A rogue Pennsylvania county said it will ask a higher court to reverse a state judge's ruling blocking a county official from unlawfully issuing marriage licenses to same-sex couples. On September 12, Pennsylvania Commonwealth Court Judge Dan Pellegrini ordered Montgomery County Register of Wills D. Bruce Hanes to stop issuing marriage license to homosexual couples, citing the state's 1996 law that defines marriage as only between a man and a woman.
“Unless and until either the General Assembly repeals or suspends the Marriage Law provisions or a court of competent jurisdiction orders that the law is not to be obeyed or enforced, the Marriage Law in its entirety is to be obeyed and enforced by all commonwealth public officials,” Pellegrini said in his ruling.
On September 17 the county's solicitor, Ray McGarry, said that on behalf of Hanes he would appeal the judge’s ruling, which came after the state's health department took Hanes to court over his independent decision to issue the licenses. The case could quickly make its way to the state's highest court, where a ruling against the county could impact the 174 licenses Hanes issued to homosexual couples.
The state's general counselor said he was confident Pellegrini's ruling would be upheld by a higher court. “The law is clear, as was the court's ruling in this case,” said Pennsylvania General Counsel James Schultz. “Local officials do not have the power or authority to disregard state laws based on their own personal legal opinions.”
The Christian Post noted that “Hanes began distributing the marriage licenses to same-sex couples in July, shortly after the Supreme Court's ruling that struck down a key provision of the federal Defense of Marriage Act.
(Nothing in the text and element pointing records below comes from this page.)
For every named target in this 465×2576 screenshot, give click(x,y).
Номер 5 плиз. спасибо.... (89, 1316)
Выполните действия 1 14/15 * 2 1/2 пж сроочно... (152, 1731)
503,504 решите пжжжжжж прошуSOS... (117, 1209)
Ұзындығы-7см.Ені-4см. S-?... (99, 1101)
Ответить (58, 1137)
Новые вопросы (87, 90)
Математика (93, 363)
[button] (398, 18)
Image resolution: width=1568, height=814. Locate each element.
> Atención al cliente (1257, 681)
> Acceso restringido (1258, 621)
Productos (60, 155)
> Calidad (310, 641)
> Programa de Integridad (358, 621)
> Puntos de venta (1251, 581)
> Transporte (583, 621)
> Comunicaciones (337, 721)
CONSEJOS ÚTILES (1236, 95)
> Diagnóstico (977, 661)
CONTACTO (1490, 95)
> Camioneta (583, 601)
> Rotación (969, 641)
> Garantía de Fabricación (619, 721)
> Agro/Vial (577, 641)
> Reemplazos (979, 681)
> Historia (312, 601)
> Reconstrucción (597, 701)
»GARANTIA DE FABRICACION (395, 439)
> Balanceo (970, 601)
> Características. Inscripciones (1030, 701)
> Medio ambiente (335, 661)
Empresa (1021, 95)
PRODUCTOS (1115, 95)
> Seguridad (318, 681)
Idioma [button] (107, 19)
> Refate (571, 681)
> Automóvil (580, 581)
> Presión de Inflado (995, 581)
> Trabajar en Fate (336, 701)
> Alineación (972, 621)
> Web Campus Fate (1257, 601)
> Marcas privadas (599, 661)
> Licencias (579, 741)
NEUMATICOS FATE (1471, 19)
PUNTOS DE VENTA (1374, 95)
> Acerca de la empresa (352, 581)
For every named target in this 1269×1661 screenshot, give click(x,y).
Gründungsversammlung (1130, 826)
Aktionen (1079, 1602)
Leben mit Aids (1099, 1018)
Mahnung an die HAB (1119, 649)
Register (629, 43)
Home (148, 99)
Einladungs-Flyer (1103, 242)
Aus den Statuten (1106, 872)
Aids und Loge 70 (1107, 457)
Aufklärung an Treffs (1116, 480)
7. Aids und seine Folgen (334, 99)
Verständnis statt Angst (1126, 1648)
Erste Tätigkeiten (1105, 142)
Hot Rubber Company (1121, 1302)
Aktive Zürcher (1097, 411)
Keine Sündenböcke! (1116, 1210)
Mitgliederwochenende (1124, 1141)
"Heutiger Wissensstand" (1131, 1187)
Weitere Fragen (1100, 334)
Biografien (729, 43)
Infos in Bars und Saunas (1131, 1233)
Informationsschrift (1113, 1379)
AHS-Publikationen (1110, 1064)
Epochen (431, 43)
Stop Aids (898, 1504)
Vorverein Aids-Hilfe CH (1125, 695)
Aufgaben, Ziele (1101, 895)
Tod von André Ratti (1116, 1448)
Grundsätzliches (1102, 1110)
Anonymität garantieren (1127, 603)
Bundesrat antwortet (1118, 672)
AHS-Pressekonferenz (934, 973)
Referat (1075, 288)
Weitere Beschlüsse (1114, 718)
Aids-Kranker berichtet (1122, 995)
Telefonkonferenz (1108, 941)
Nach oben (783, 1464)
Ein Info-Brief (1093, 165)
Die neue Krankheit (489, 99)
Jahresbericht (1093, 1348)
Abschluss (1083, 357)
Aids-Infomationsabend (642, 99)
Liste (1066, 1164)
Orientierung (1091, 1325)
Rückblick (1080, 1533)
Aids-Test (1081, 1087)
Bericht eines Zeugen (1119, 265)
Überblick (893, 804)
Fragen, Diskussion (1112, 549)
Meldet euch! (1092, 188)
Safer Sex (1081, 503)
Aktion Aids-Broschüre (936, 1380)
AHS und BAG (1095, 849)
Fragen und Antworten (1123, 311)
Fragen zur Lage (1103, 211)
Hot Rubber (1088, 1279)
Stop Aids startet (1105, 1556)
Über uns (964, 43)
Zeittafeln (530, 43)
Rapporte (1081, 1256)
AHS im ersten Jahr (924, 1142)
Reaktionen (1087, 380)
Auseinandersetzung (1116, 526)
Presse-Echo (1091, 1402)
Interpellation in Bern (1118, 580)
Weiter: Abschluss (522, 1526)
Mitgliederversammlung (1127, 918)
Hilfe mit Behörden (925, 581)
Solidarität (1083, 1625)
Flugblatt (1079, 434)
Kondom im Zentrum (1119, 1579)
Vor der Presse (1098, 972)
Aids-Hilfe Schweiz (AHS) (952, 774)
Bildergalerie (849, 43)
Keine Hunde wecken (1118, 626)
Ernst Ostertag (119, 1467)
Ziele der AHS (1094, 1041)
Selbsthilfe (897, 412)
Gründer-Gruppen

He said in previous interviews that he personally felt the state's 1996 law explicitly banning same-sex marriage was unconstitutional, and therefore he had the right as an elected official to distribute marriage licenses to whom he chose.”
Following the High Court's decision against DOMA, Pennsylvania's ACLU franchise filed suit to overturn the state's version of the law, and Pennsylvania Attorney General Kathleen Kane subsequently said that she would do nothing to defend the state marriage protection statute. In response to Kane's decision, Hanes announced that he had “decided to come down on the right side of history and the law” and begin to hand out licenses to same-sex couples in direct challenge to the still-enforced state marriage law.
Responding to Pellegrini's ruling, Hanes said that “after having issued 174 marriage licenses ... and having talked with many of those couples, I am more convinced today that I am on the right side of history. Regardless of how my particular case is resolved, I believe the case for marriage equality continues to move forward, and I can only hope that my decision helped that effort.
Pennsylvania Governor Tom Corbett, who has been a vocal opponent of same-sex marriage, was behind the legal action that blocked Hanes from issuing more licenses. Schultz told the Associated Press that the key issue in the case is whether or not local officials can decide which state laws they want to uphold. “We respect the interests and dignity of all the parties involved in this case,” said Schultz, "but we are a government of laws and it is important that all office holders across the state enforce those laws uniformly.”
Reuters News noted that a legal situation similar to Pennsylvania's “is playing out in New Mexico, where several counties have begun issuing marriage licenses to gay and lesbian couples. That state's constitution does not bar gay marriage, but after a legal challenge to the practice, the state Supreme Court agreed to hear arguments next month on whether to allow it.”
Thus far 13 states have legalized homosexual marriage, and Pennsylvania is one of at least six states with laws protecting traditional marriage that homosexual activists are targeting for “marriage equality.”